Twitter has also suffered more technical issues since Musk has taken over, including a large outage for all Australian/New Zealand users, multi-factor authentication being made unavailable for a short period of time and threads not loading for some users. A more contentious change to Twitter made by Musk was to allow users who paid a premium for Twitter to receive a “verified” badge on their handle. This badge was previously reserved for notable individuals, journalists, and celebrities as well as official corporate accounts to help prevent impersonation attempts on the site. With the badge now available to anyone with $8, a clever Twitter user swiftly impersonated the insulin manufacturer Eli Lilly and tweeted “We are excited to announce insulin is free now.”, prompting a sharp decline in not just Eli Lilly stocks but those of other insulin manufacturers,  as the fact that people were tricked into believing in the benevolence of a large pharmaceutical company.

I’ve heard Mastodon is really hard to use. Is that true?

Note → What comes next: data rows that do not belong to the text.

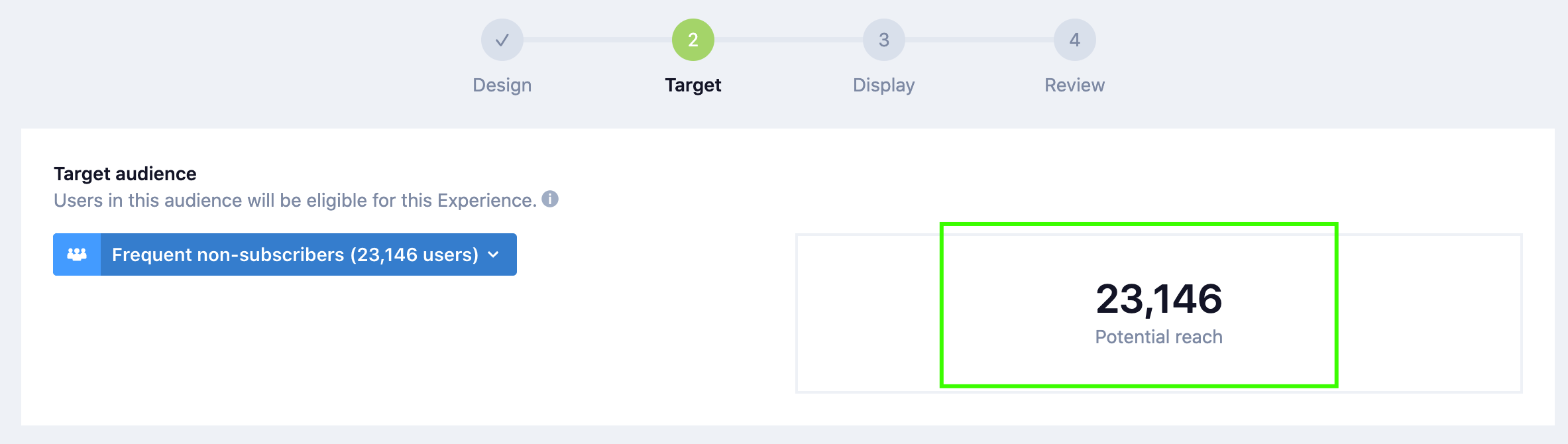Click progress line between steps 3 and 4

(x=979, y=40)
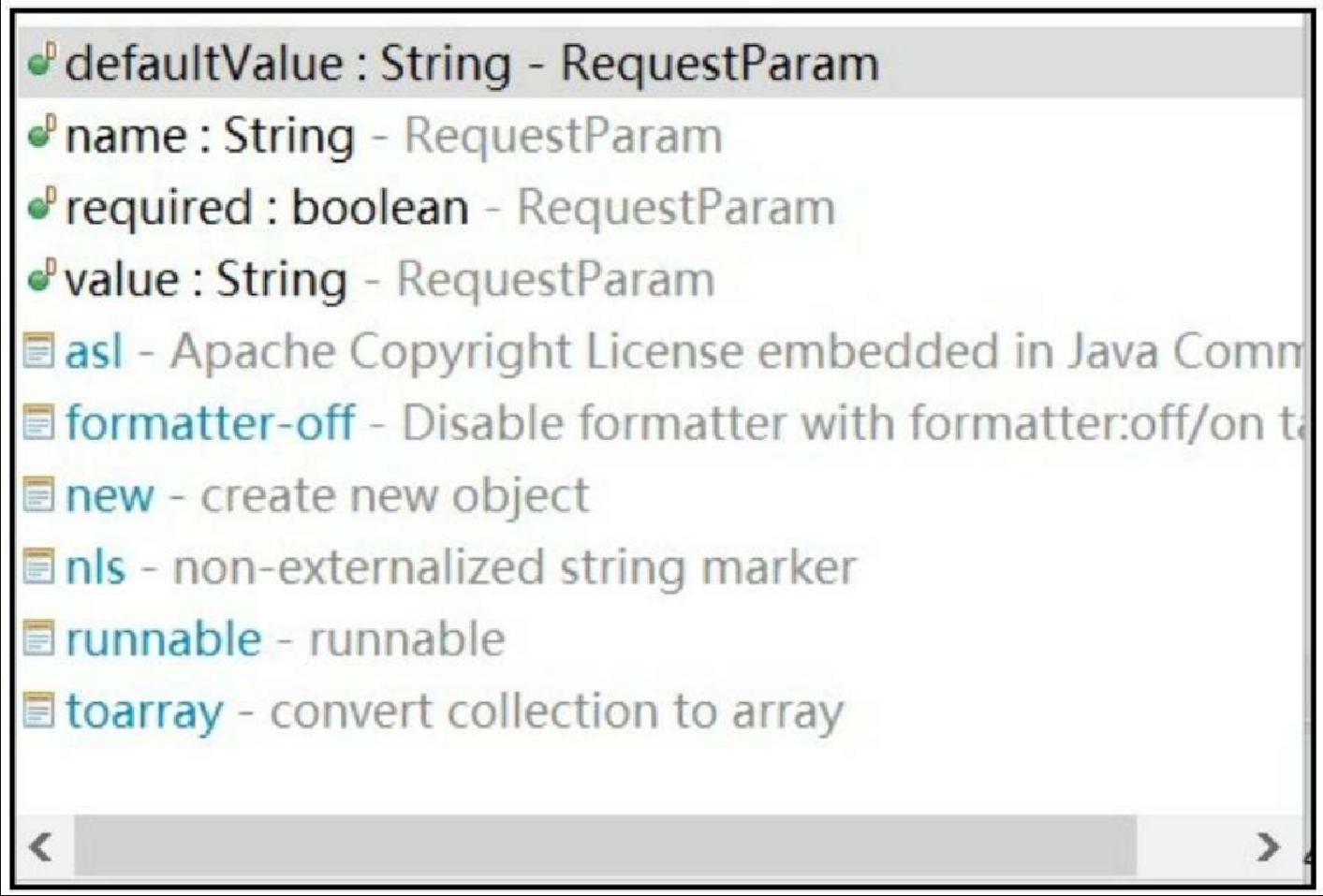1323x896 pixels.
Task: Click the template icon beside new
Action: [38, 495]
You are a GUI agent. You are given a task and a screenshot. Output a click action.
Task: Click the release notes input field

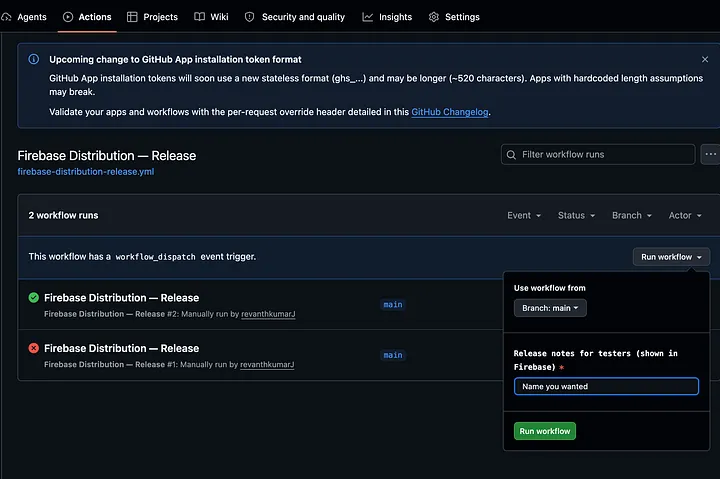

Many users coming from a centralised platform such as Twitter have reported difficulties in adjusting to the use of Mastodon. As Mastodon intends to have separate servers for different topics/geolocations etc, this requires a user to connect with different servers in order to find content, rather than a conventional network like Twitter where all content is available and searchable in one place. The idea of a “federated” network, as Mastodon creators call it, is not usually a familiar concept to those outside of the technology industry. If, however, you fancy yourself tech-savvy enough you will have no problems adjusting.

If I want to keep hearing socialist voices, do I have to stay on Twitter?

No. If you are interested in hearing socialist voices, then reach out to your local Communist Party branch or other socialist organisations. If you are a university student, you could also try reaching out to socialist student organisations. Look for socialist reading groups and other socialist-aligned social groups (something your local socialist political parties may be able to help you find). Get involved in your community! The most effective, dissident voices will not be given a platform on Twitter, Mastodon or any other capitalist controlled social media outlet. The revolution will not be televised.

Can I register my disapproval of Musk without missing out on all the good stuff I get out of Twitter?

Of course! Elon Musk has professed his dedication to free speech absolutism. Don’t post publicly available information such as @ElonJet (that uses social media to track real-time airplane usage of Musk) and you may be fine, though suspension of some left-wing twitter account continues today!

The content moderation on Twitter has significantly declined in quality, likely due to a shortage of staff, and many accounts previously banned have now been restored. If you are concerned about censorship, Twitter will not likely cause you any problems unless you have a large audience.

Is Twitter really harder to use now?

No. Twitter has not changed in any significant capacity and will likely stay that way. Musk has fired a lot of employees including significantly knowledgeable architects of the current system. It will take months, if not years to get any significant changes through the platform without a huge risk of failure.